Acheulian Stone Tool Technology

This paper discusses the significance of Acheulian stone tool technology and how use-wear analysis is used to determine the function of an ancient tool.

Significance of Acheulian Stone Tool Technology

Kelly & Thomas (2012) identify a number of ways in which Acheulian stone tool technology is significant. First, it helps in getting almost an exact date of the tools through the analysis of the mudstones and determining their magnetic dates. Archeologists determine the exact period when the tools were in use through magnetic dates. Acheulian stone tools are systematic and more recognizable thus making the understanding of the activities of early human more realistic. Secondly, the technology can be useful in mapping out the migratory roots of the early man to establish the movement of humans from their original places to other parts of the world. The technology is also useful in understanding how early humans interacted with their environment and the possible reason for the migration. Finally, the technology is likely to establish the kind of human species that migrated from one region to the other and the cultural differences among early human species.

How Use Wear Analysis may Suggest Ancient Tool Function

Use-wear analysis conducts a close study on the surfaces and edges of an ancient tool.

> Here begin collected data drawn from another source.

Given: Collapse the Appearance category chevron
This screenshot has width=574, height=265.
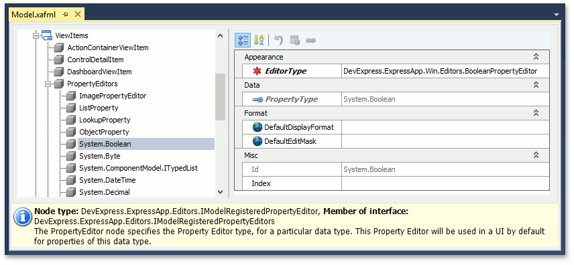Looking at the screenshot, I should coord(536,57).
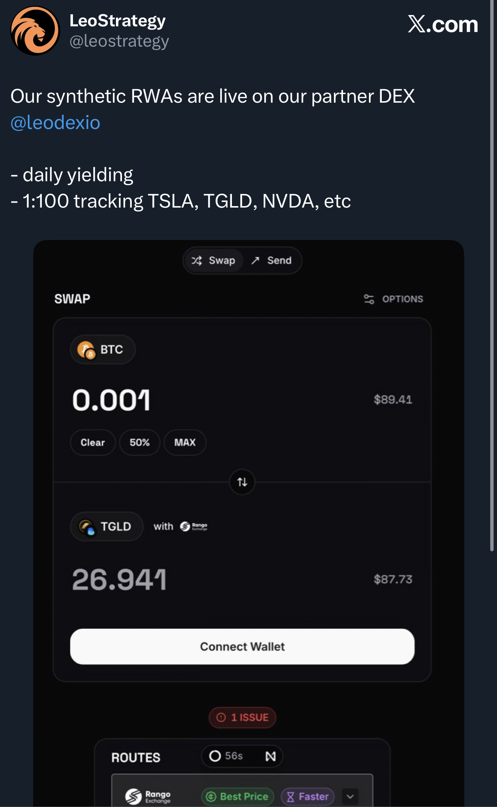Open the LeoStrategy profile avatar
This screenshot has width=497, height=807.
pyautogui.click(x=35, y=30)
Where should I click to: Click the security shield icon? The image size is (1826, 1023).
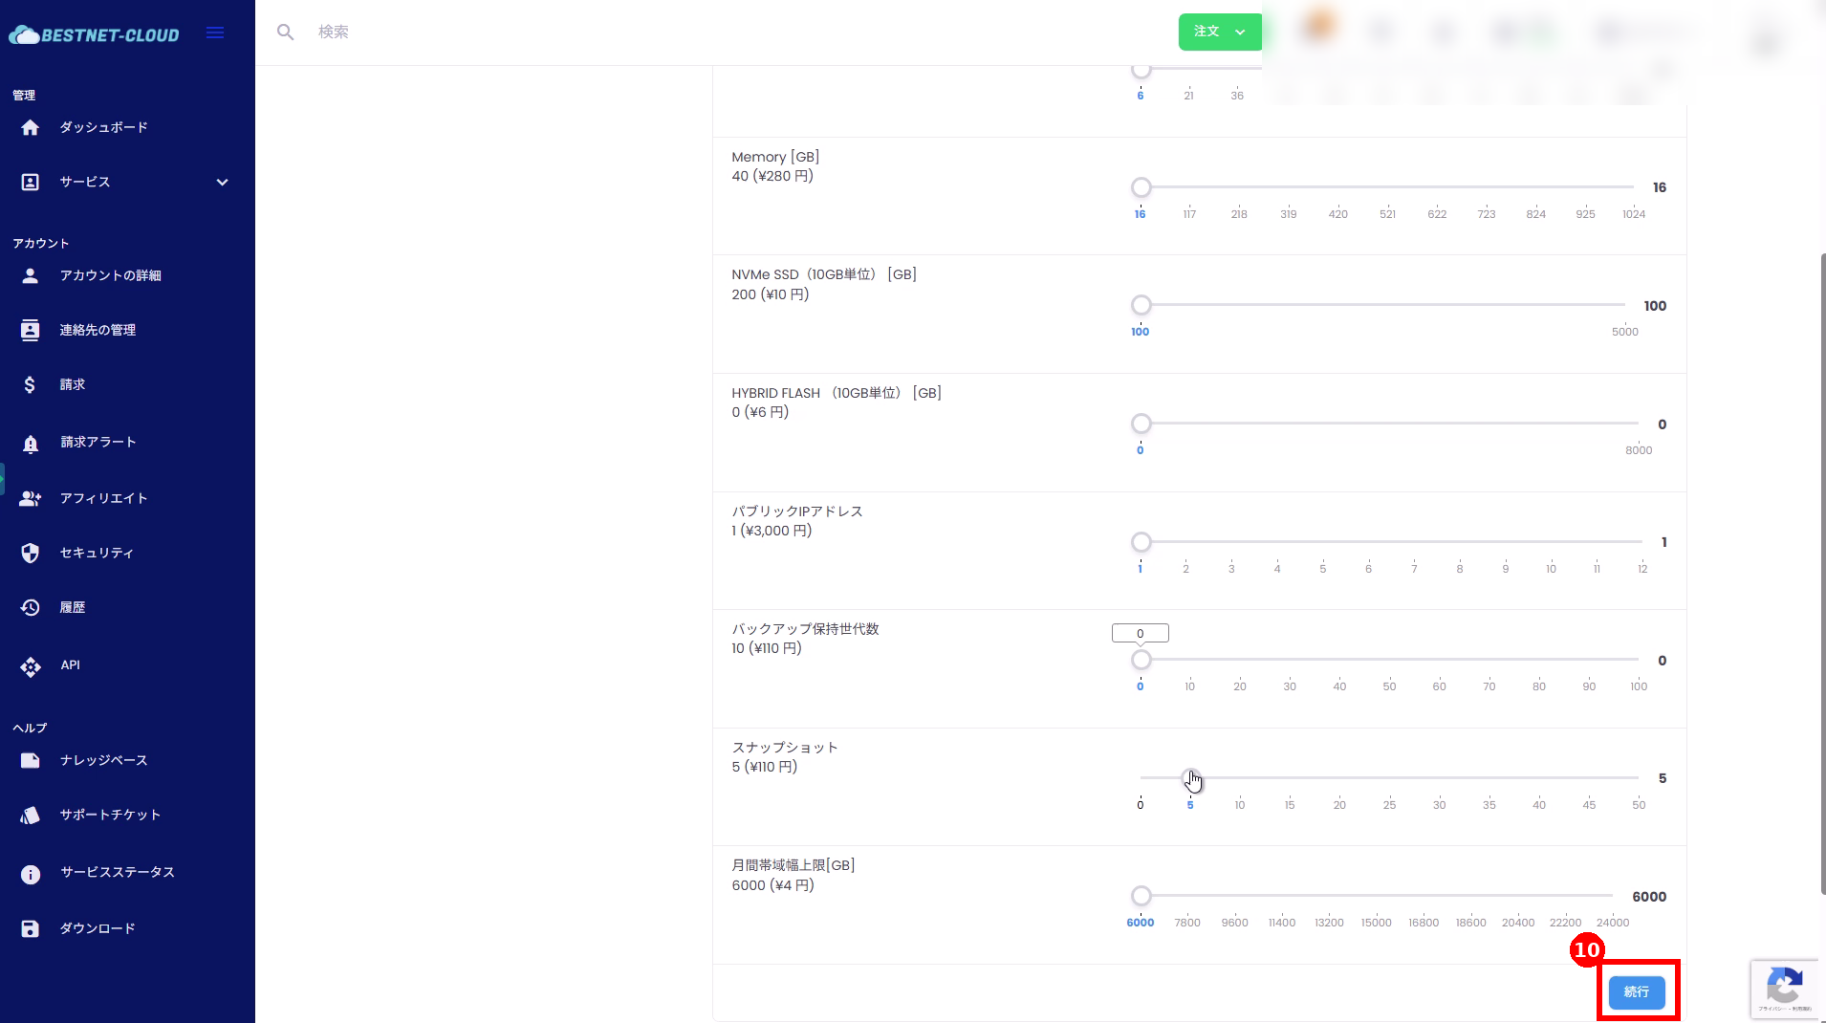[x=31, y=553]
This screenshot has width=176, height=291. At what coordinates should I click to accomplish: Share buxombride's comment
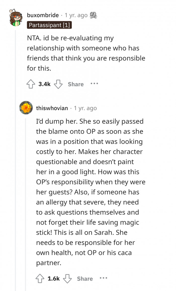76,84
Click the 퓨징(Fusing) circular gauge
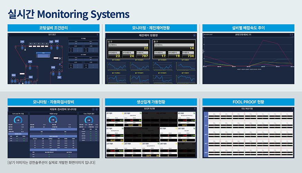The width and height of the screenshot is (302, 173). tap(53, 120)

The analysis utilizes high-powered microscope to observe the edge of a tool and note identifiable characteristics such as wear and damage that are associated with certain kind of function. The functions common to most of the ancient tools include sawing, cutting, and piercing. Central to the utilization of use-wear analysis is the ability to identify the variation in the tool edge damage. Since most of the ancient tools were either more or less similar in functionality, identifying the level of edge damage helps in distinguishing different kinds of functions. For instance, a tool used in scrapping animal skins would probably have less edge damage than the one used in cutting down woods for lighting fire. Keeley (1980) notes that edge damage can be differentiated by using initiation and propagation means. Use-wear analysis thus uses the tool edge damage and wear as the main identifiable characteristics on ancient tools that directly point to particular usage.